Veles automates the process of training ensembles. It consists of 3 separate steps:

1. Train the models which are be included into the ensemble.
2. Evaluate those models on a separate part of the dataset (this ensures that the ensemble does not adapt to the validation set).
3. Train the top-level classifier on a separate part of the dataset which uses the output from step 2 as features.

## 22.1. (1) How to train the models¶

The following command:

veles -s --ensemble-train 20:0.9 --result-file ensemble.json <workflow> <config>


will result in 20 separate workflows, each being trained on 0.9 part of the training dataset. The information about the ensemble, such as best snapshots, evaluated metrics, etc., is saved to ensemble.json. As usual, multiple models can be trained in parallel via master-slave.

Internally, Veles launches an instance of veles.ensemble.model_workflow.EnsembleModelWorkflow instead of the user’s model. It is linked in a ring and veles.ensemble.model_workflow.EnsembleModelManager unit trains one model in run() at a time. This workflow contains the histogram plotter which depicts the distribution of “EvaluationResult” metric value.

By default, plotting and publishing is disabled in workflows included into the ensemble. If plotters are desired to work, set root.common.ensemble.disable.plotting to False:

veles ... root.common.ensemble.disable.plotting=False


You would probably like to store snapshots in a database, which is possible with ODBC snapshotter configuration. For more details, see Snapshotting.

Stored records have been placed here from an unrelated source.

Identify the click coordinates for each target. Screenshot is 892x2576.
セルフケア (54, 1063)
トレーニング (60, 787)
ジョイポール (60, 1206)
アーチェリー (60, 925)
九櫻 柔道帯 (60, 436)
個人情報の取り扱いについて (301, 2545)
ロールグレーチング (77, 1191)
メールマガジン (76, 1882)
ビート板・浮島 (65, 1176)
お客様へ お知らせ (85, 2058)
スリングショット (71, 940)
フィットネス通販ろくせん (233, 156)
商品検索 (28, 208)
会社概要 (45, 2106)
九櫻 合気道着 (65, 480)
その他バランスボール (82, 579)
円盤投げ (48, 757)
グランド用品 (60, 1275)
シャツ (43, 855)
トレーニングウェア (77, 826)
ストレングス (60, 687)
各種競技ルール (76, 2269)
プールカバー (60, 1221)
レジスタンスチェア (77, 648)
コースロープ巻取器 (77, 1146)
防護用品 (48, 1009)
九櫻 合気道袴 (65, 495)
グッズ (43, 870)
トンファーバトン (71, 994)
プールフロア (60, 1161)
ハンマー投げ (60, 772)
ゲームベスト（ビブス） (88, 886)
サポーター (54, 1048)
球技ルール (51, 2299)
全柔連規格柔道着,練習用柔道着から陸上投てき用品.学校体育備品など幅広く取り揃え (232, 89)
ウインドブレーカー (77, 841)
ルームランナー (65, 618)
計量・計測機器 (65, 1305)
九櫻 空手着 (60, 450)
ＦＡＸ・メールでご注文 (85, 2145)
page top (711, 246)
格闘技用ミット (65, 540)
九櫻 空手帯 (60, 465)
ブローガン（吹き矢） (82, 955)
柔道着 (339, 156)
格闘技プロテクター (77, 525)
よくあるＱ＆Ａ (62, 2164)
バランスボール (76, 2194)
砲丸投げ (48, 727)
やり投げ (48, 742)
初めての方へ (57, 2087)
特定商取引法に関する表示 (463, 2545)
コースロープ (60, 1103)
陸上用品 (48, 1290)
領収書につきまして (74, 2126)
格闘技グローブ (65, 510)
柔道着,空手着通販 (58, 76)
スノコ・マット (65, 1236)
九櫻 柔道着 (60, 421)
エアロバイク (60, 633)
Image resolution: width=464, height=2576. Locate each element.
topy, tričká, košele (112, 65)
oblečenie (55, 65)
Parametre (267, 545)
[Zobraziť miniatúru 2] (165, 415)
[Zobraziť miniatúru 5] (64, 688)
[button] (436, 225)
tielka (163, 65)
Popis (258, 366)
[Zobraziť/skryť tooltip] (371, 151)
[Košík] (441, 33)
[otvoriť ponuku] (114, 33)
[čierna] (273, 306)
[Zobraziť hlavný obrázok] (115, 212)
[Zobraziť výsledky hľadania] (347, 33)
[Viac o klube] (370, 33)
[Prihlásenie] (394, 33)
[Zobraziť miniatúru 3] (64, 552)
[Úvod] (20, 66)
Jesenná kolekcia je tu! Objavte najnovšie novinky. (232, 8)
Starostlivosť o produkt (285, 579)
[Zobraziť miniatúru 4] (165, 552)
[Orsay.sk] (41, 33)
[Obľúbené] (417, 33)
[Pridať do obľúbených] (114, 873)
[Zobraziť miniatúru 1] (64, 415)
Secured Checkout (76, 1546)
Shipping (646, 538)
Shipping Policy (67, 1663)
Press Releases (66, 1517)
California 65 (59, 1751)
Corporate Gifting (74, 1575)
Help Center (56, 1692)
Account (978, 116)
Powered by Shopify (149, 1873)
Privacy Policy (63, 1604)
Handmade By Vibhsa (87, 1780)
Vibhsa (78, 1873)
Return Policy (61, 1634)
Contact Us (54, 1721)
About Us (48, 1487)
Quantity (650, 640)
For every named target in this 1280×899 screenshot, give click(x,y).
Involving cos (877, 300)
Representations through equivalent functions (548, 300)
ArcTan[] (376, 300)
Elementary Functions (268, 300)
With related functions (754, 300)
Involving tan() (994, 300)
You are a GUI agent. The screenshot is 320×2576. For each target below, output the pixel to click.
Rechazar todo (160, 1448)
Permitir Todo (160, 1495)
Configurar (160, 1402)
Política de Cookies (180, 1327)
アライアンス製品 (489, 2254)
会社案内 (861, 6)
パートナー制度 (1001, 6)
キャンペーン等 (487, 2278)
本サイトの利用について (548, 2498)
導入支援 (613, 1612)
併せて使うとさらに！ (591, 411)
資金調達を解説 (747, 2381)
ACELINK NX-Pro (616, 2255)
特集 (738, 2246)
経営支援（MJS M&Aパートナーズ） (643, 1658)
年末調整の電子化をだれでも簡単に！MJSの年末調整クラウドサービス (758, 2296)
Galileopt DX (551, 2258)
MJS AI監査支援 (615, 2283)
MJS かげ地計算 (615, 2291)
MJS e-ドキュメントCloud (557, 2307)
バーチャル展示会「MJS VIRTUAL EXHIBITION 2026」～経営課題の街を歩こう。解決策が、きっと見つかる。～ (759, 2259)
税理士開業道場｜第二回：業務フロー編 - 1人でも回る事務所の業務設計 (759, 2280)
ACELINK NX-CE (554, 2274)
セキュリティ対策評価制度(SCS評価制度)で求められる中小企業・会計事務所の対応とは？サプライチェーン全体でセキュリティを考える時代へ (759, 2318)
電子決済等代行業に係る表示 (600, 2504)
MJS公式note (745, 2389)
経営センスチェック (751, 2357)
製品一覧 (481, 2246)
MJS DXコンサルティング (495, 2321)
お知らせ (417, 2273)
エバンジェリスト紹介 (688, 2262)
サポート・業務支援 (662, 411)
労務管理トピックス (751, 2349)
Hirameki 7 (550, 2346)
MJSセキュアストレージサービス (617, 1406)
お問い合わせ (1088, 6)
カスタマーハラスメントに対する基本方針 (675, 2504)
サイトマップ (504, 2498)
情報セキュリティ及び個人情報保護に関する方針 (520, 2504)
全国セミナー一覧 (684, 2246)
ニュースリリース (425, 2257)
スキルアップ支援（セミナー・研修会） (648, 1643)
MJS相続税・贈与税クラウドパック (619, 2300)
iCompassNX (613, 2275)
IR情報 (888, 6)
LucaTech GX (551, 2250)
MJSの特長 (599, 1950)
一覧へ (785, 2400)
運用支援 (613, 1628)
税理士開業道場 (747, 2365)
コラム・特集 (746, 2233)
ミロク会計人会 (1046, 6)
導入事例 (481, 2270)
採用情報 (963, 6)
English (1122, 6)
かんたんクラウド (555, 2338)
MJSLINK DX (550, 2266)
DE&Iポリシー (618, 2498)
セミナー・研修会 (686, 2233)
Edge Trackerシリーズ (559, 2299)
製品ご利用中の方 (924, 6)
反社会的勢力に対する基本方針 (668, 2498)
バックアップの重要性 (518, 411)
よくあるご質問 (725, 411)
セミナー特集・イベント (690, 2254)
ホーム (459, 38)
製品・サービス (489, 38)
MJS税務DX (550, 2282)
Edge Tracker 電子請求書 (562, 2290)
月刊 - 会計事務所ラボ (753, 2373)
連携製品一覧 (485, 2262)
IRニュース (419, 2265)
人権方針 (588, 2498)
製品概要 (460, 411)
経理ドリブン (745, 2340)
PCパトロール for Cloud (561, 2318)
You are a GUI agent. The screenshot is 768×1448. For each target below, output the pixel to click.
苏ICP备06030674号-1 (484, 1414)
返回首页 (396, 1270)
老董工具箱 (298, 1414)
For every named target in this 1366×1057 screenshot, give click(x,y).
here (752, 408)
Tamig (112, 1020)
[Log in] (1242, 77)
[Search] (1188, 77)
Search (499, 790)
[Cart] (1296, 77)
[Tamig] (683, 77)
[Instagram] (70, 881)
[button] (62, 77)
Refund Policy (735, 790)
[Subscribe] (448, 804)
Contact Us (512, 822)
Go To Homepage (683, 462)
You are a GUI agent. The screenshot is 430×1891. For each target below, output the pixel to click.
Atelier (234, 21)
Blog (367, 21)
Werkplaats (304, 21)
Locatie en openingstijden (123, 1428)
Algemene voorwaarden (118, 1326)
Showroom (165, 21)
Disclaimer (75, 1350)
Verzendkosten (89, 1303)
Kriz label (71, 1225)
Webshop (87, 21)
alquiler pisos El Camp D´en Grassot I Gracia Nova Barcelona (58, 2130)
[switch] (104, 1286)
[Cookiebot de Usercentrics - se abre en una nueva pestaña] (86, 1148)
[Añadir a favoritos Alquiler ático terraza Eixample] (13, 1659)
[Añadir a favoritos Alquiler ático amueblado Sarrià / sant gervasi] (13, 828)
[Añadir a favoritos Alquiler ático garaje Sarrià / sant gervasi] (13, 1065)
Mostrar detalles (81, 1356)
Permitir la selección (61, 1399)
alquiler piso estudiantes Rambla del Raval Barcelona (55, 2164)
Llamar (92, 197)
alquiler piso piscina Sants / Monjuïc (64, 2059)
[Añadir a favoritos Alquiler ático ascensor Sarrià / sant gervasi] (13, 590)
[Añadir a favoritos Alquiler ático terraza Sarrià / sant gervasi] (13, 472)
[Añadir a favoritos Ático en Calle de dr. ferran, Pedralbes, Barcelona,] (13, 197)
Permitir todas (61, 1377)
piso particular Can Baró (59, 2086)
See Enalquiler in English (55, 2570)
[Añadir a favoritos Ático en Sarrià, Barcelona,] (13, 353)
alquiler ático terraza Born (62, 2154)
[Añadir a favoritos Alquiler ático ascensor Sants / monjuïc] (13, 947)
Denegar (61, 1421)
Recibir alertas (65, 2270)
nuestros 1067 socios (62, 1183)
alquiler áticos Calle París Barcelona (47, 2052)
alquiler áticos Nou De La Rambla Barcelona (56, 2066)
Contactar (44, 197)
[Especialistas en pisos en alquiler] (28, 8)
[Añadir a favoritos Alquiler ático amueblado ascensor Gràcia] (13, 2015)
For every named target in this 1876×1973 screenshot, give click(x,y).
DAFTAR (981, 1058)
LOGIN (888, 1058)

## 22.2. (2) How to evaluate the models¶

The following command:

veles -s --ensemble-test ensemble.json --result-file ensemble_ev.json <workflow> <config>


writes the results of the evaluation of models trained on step 1 on test dataset to ensemble_ev.json. Each model is restored from the snapshot, runs in “test” mode (see Execution modes) and appends the output to ensemble_ev.json. Parallel evaluation via master-slave is supported. User’s loader must support “test” mode and supply the labelled (or targeted) data to TEST set. Hovewer, labels or targets are not used in this step, they are needed only by step 3.

## 22.3. (3) How to train the top-level classifier¶

Since the described steps are independent, one can generate the intermediate files by hand. They are just plain text JSON files. Thus, it is possible to combine different neural network topologies by merging --result-file-s from step 1, for example.